Genetic information will result in an increased ability to categorise individuals. Whether or not it benefits them or causes discrimination will depend on the attitude society takes to the findings. Certain conditions could certainly require special education provision, and genetic information could be of help in organising or providing appropriate teaching. However, the possibility of genetic defect being used to decrease the level of provision of health care for some people must be strongly opposed.
Unfortunately, society may tend to shun the mentally handicapped and their parents, as is already the case for the physically handicapped. This is a form of discrimination which must be opposed. We would consider repugnant in the extreme, and would strongly resist, any suggestion that children might be able to sue their parents for 'wrongful birth' on any grounds. We consider that legislation should be in place to prevent this.
However pressing the circumstances we are opposed to the termination of pregnancy.
The Testing Question
Society should have no need to fear or to cut itself off from the truth. The important problem to be addressed is that of the methods which may be used and the extent to which 'blue sky' research (ie. research at random in the hope something useful turns up) can be undertaken. We strongly support your statement that 'Measures to avoid unacceptable uses of research and to allay fears will be needed.'
We have already noted that informed consent is essential for any research. If volunteers are to be used for research it is important that their interests should be protected by proper supervision of and accountability by the researchers.
In the case of incompetent persons, therapeutic research may be undertaken, with consent from such persons as may be able to give it on their behalf, provided there is a reasonable prospect or likelihood of benefit to the subject (ie. is in their best interests).

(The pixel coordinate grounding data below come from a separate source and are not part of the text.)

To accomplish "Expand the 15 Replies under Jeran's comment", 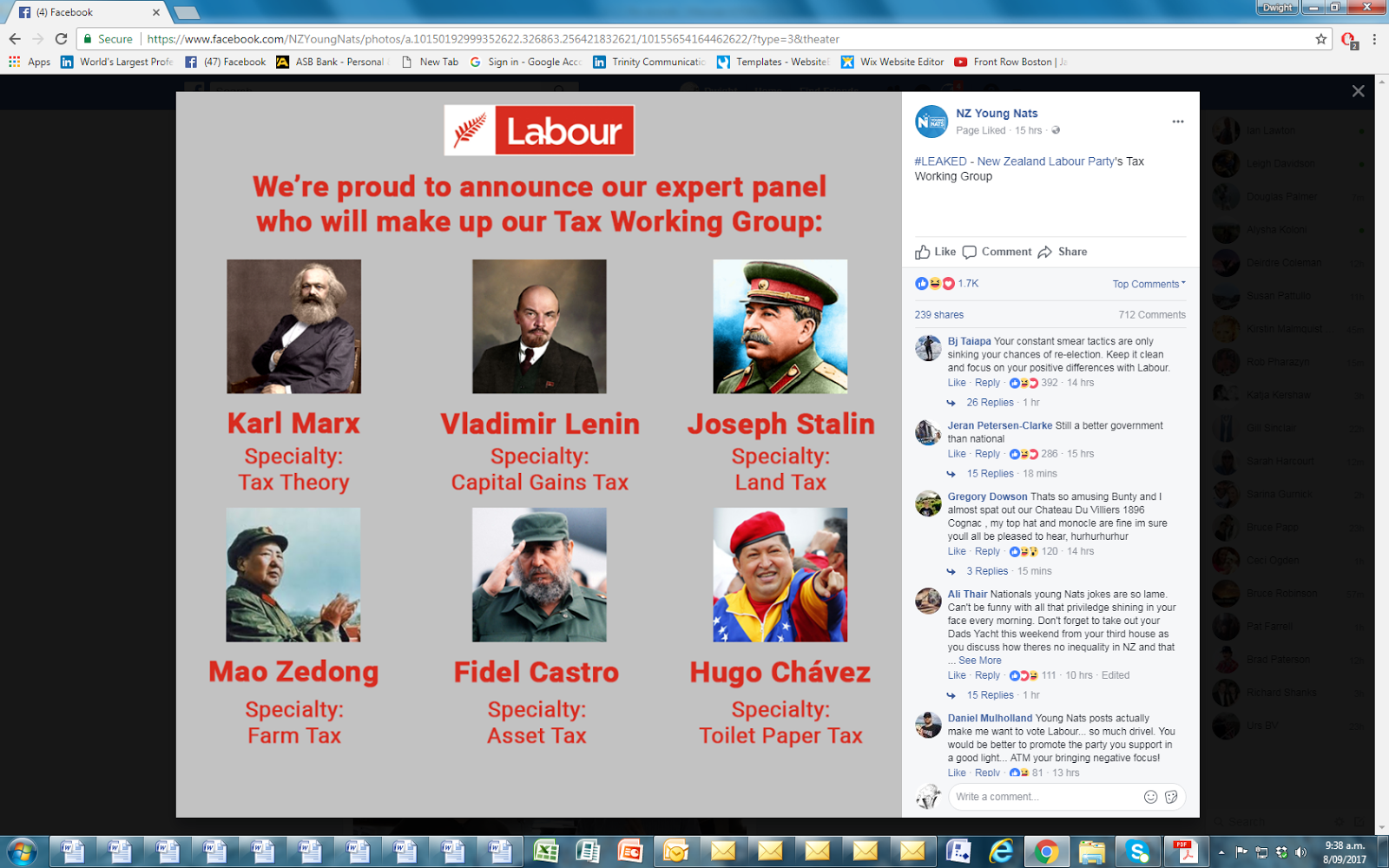I will tap(990, 474).
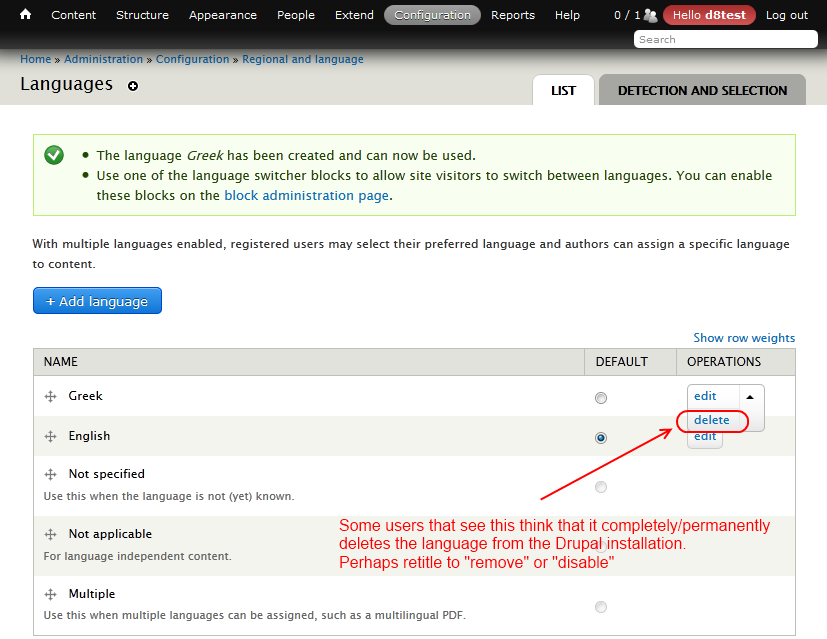Click inside the Search field
The width and height of the screenshot is (827, 639).
tap(725, 39)
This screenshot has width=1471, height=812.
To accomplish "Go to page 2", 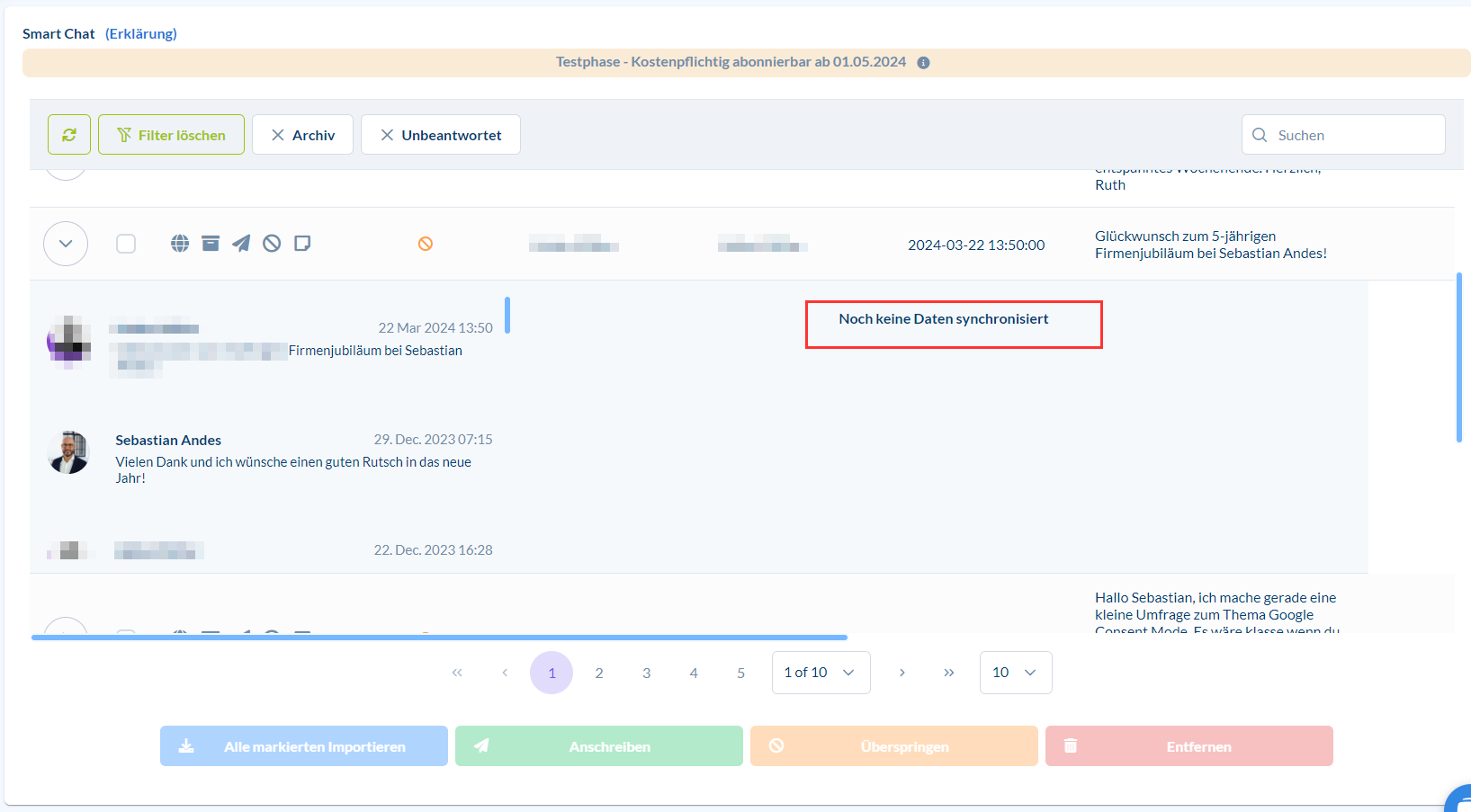I will [x=599, y=673].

Non-therapeutic research (in which any benefits are non existent or remote), unless anonymised or of a purely observational nature, should not be permitted on those below the statutory age of consent, or those who have never had capacity In those who previously have had capacity, where the research cannot be effectively achieved without the participation of persons who are or may be without capacity to consent (but who at the same time do not show, nor are known to have shown, any present or prior objection), carries negligible risk, is desirable in order to provide knowledge of the causes or treatment of, or of the care of persons affected by, mental disability, and is into a condition from which the subject suffers (and not merely 'may suffer'), we consider that the consent of the nearest relative, after full explanation, may be considered valid. We do not consider it sufficient justification for such research that it is merely 'not against the best interests' of the subject.
22nd May 1997
Signed by:
Chairman, Joint Ethico Medical Committee.